2. Skepticism about life insurance. It is fairly common for clients to be hesitant about incorporating life insurance into their estate plan. Often clients have a negative view toward life insurance, because they are distrustful of life insurance agents and do not see the value in paying premiums on a policy that may never may pay or on paying large premiums over a potentially long period of time. However, there are many situations where life insurance is an invaluable aspect of an estate plan and, if properly explained to the client, can alleviate the client’s hesitation.
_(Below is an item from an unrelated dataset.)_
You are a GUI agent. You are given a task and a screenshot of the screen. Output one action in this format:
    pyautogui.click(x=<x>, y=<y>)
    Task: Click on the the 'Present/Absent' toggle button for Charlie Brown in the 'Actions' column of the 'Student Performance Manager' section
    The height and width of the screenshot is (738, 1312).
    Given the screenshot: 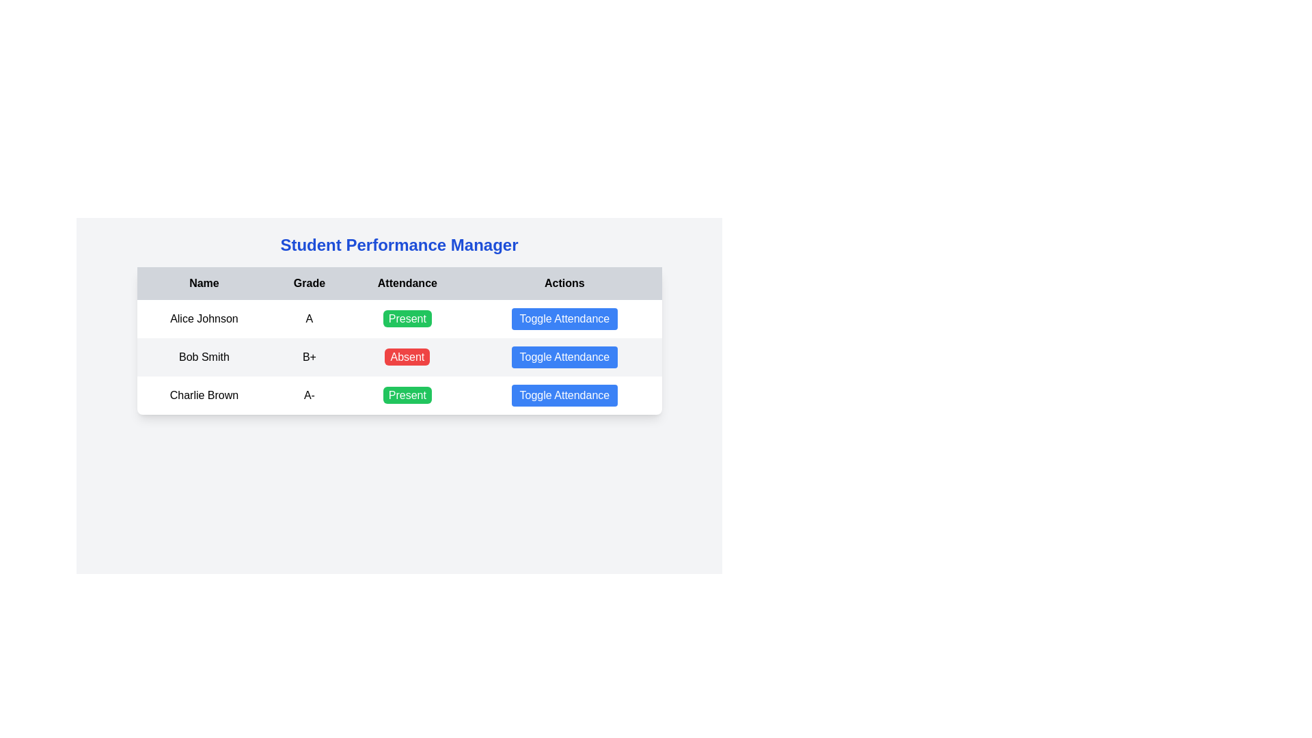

For example, a term life insurance policy is a relatively inexpensive way to provide a non-working or lower income earning spouse with comfort that they would not have to sell the family residence or dramatically change his or her lifestyle in the event of the death of the higher earning spouse. A “second to die” policy can provide the liquidity needed to pay estate taxes, so the beneficiaries do not have to sell assets they may prefer to retain. The use of an irrevocable life insurance trust should always be considered, although it may not always be necessary.
3. Ignoring the retirement plan coordination. In every estate plan, the beneficiary designations for the retirement plans must be coordinated with the wishes of the client. In some cases, the retirement plans are a critical part of the estate plan and in other cases they are only a small piece. Either way, an incorrect beneficiary designation, or no beneficiary designation at all, is a problem in the event of a death. The clients often need assistance completing these forms. Most importantly, the client should obtain written confirmation of the designations from the retirement plan administrator and should provide a copy of that confirmation to their estate planning attorney. The written confirmation ensures that both the client completed the form properly and that the retirement plan administrator processed the form correctly.
In the event of a marriage or divorce, new beneficiary designation forms must be completed. Forgetting to complete new forms when the marital status changes can result in the wrong person receiving the retirement plan.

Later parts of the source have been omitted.